Personal information
- Born: 8 May 1916 Padiham, Lancashire, England
- Died: 31 January 2009 (aged 92) Bury, Greater Manchester, England

Medal record
Representing GBR
Men's cycling
Olympic Games
| Bronze medal – third place | 1936 Berlin | 4000m Team Pursuit |

= Harry Hill (cyclist) =

English racing cyclist (1916–2009)

Harry Heaton Hill (8 May 1916 - 31 January 2009) was a British cyclist who competed in the Olympic Games in 1936. He won the bronze medal in the 4000m team pursuit in Berlin with Ernest Mills, Ernest Johnson, and Charles King.

Born in Padiham, Hill never met his father, who died during World War I in Africa, and he was raised by his mother in Sheffield. Too poor to get to London any other way, Hill cycled the 200 miles using the bike he planned to ride during the Olympic Games.

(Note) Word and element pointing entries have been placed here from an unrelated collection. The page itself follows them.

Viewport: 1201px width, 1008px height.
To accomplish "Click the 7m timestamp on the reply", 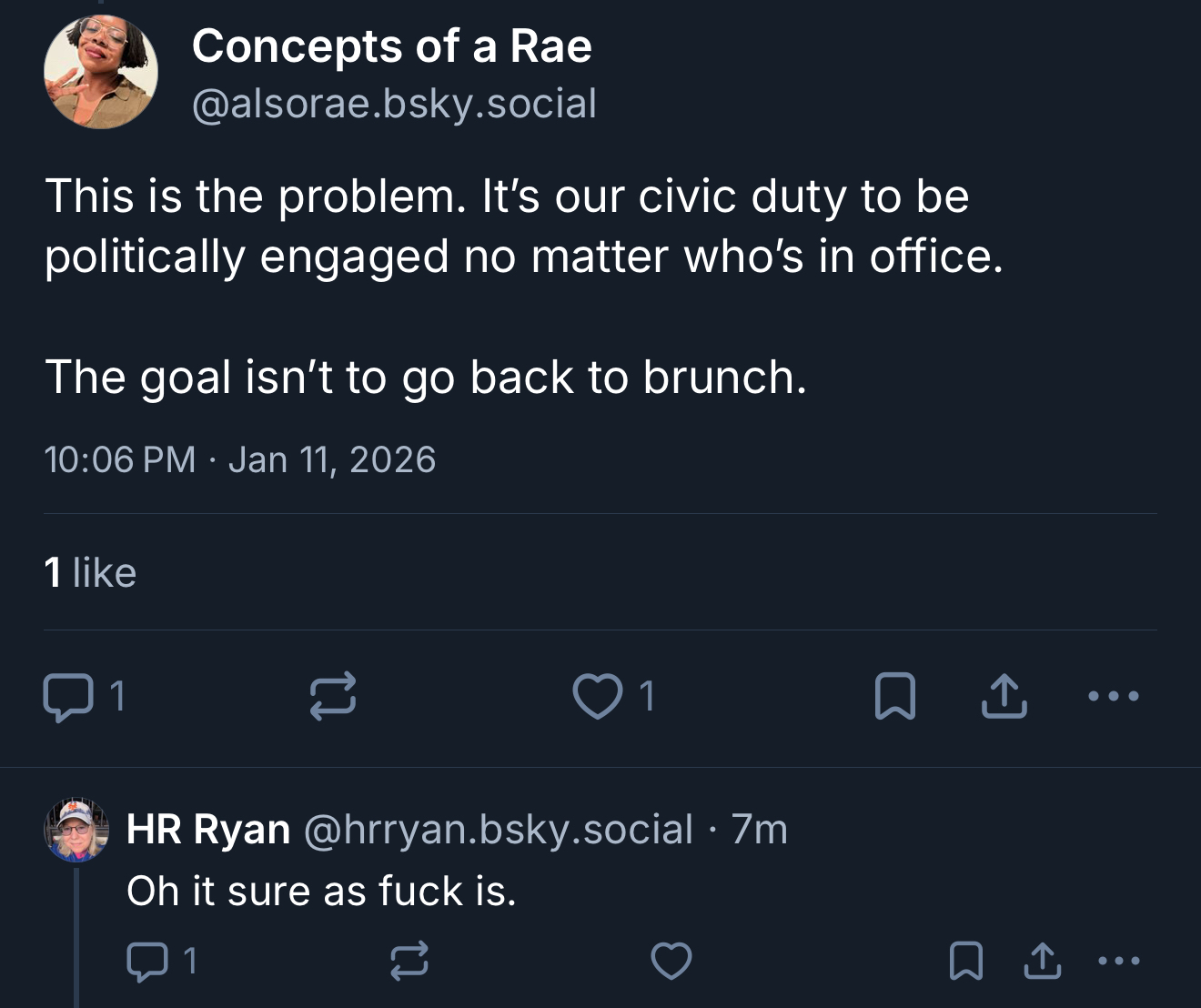I will coord(760,830).
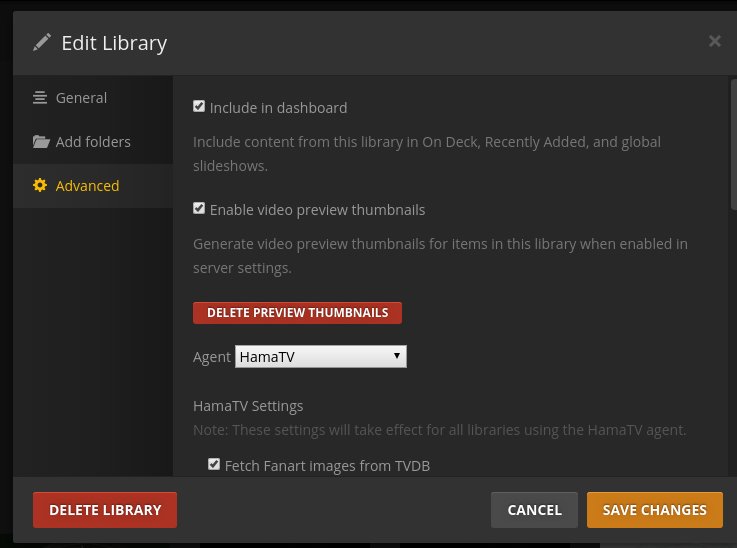Close the Edit Library dialog with X
The height and width of the screenshot is (548, 737).
point(714,41)

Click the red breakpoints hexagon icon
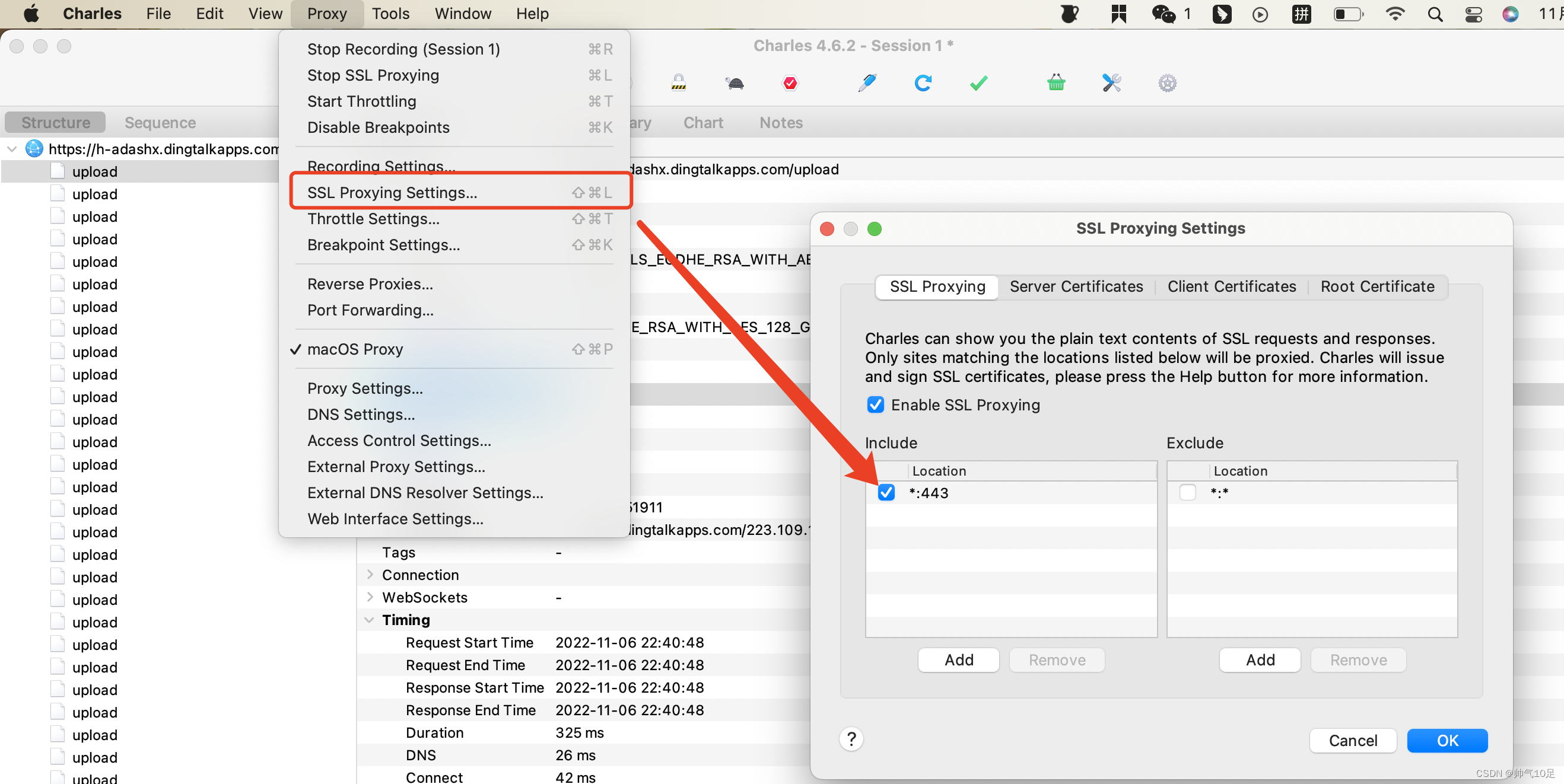tap(790, 82)
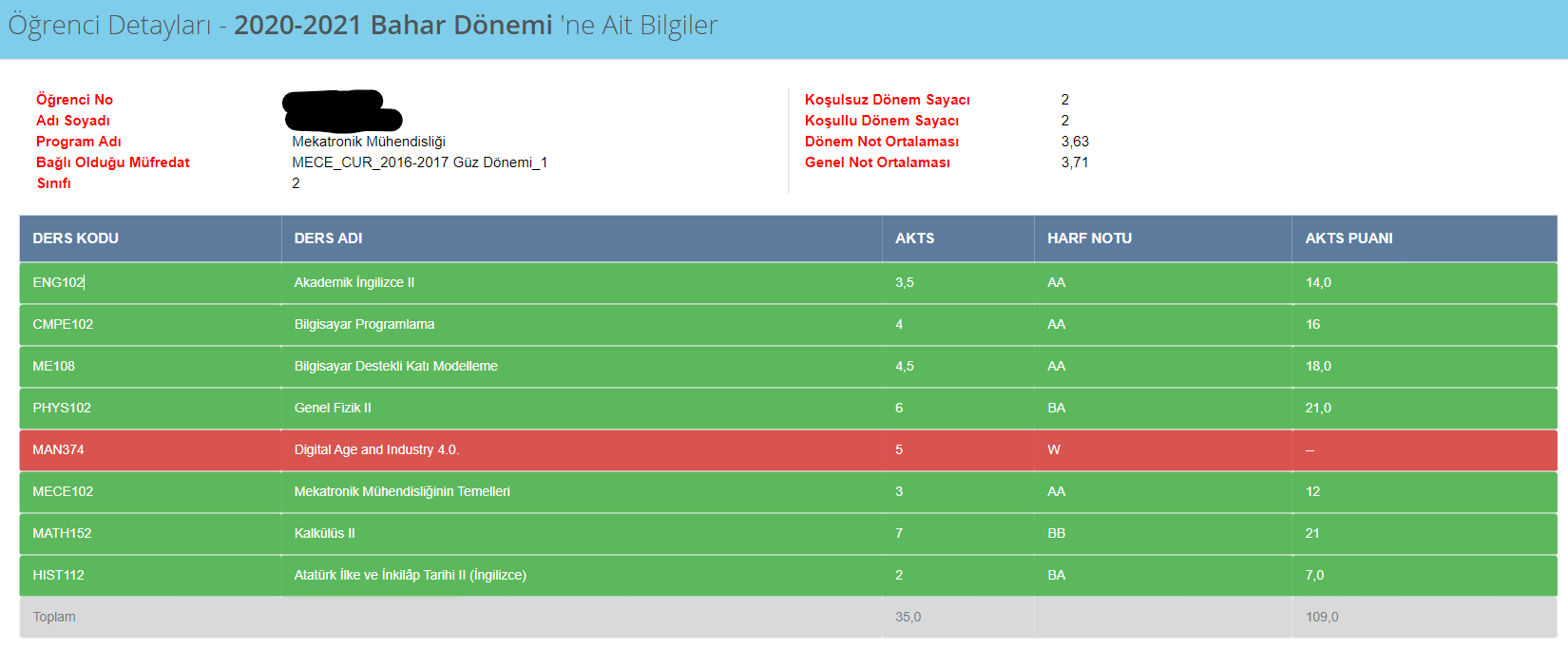This screenshot has width=1568, height=648.
Task: Click the red MAN374 course code
Action: coord(58,449)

Upon returning to Britain after the Olympics, Hill bicycled 170 miles towards his hometown. Having bought an Olympic souvenir jacket, he had no money for food and, weak from hunger, hitched a ride for the last 30 miles. After winning the bronze medal, Hill became the first person to cycle 25 miles in an hour on an outdoor track, in Milan in 1937. He was to compete at 1939 world track championships but they were cancelled due to World War II. During the conflict, he built submarines in Barrow and, afterwards, ran a garage shop in Radcliffe, Greater Manchester. At 60, he cycled across North America.

Hill, a father of five children, claimed never to have smoked or to have drunk alcohol and, until 2004 when he fractured his hip in a fall in Spain, he had biked every day since he was 13. On 23 March 2005 he attended a reception headed by Queen Elizabeth II honouring 100 years of the British Olympic Association. He died of pneumonia on 31 January 2009, at the age of 92.